O presidente George W. Bush discursou nesta sexta-feira durante o encontro promovido por ele na capital americana entre os países mais poluidores do mundo e em nada contribuiu para ajudar na redução do aquecimento global. Ele defendeu a criação de um fundo internacional para o desenvolvimento de tecnologias limpas de geração de energia e reafirmou sua posição de não aceitar um estratégia global para combater as mudanças climáticas.
A confiança de Bush que a tecnologia e o engajamento voluntário dos países poderá salvar o planeta é falsa e perigosa. Sem um compromisso concreto dos países industrializados com cortes de emissões de gases do efeito estufa, conforme negociações realizadas dentro do Protocolo de Kyoto, teremos chances muito reduzidas de enfrentar o problema adequadamente.
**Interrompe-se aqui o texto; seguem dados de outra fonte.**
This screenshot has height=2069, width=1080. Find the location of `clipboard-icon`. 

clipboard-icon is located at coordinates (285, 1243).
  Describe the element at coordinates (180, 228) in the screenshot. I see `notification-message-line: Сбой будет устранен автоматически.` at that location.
"A reunião de Washington não justificou nem as emissões de carbono dos vôos utilizados pelas delegações presentes. O Presidente Bush conseguiu provar mais uma vez que está na contra-mão da história e da opinião pública internacional”, diz Marcelo Furtado, diretor de Campanhas do Greenpeace Brasil. Segundo ele, Bush insiste em salvar o planeta com mágica tecnológica que permitirá manter o insustentável padrão de consumo americano e a
continuidade da geração de energia suja como carvão, óleo e nuclear.
"O mundo precisa de liderança e metas ambiciosas de redução das emissões de gases de efeito estufa. A boa notícia é que cada vez mais a indústria e os estados americanos estão ignorando seu presidente e se juntando a luta contra o aquecimento global”, afirmou.
Na quinta-feira, ativistas do Greenpeace e outras três ONGs – entre eles o diretor-executivo do Greenpeace EUA, John Passacantando -,
foram presos na sede do Departamento de Estado americano, em Washington, durante protesto contra a reunião promovida por Bush.
“Ele trouxe todos esses países a Washington e ofereceu nada de novo para ajudar a resolver o problema do aquecimento global. Ele parece pensar que cruzar os dedos e torcer para que a tecnologia é o suficiente para nos salve. Não é. Precisamos de cortes efetivo nas emissões dos gases de efeito estufa e precisamos já”, afirma Daniel Mittler, coordenador político do Greenpeace Internacional. “O tempo está acabando para o presidente Bush e para o planeta também. Recentes eventos como o derretimento recorde no Ártico nos diz algo importante. A ciência é clara – precisamos reduzir as emissões globais até 2015 e isso tem que acontecer dentro do Protocolo de Kyoto.”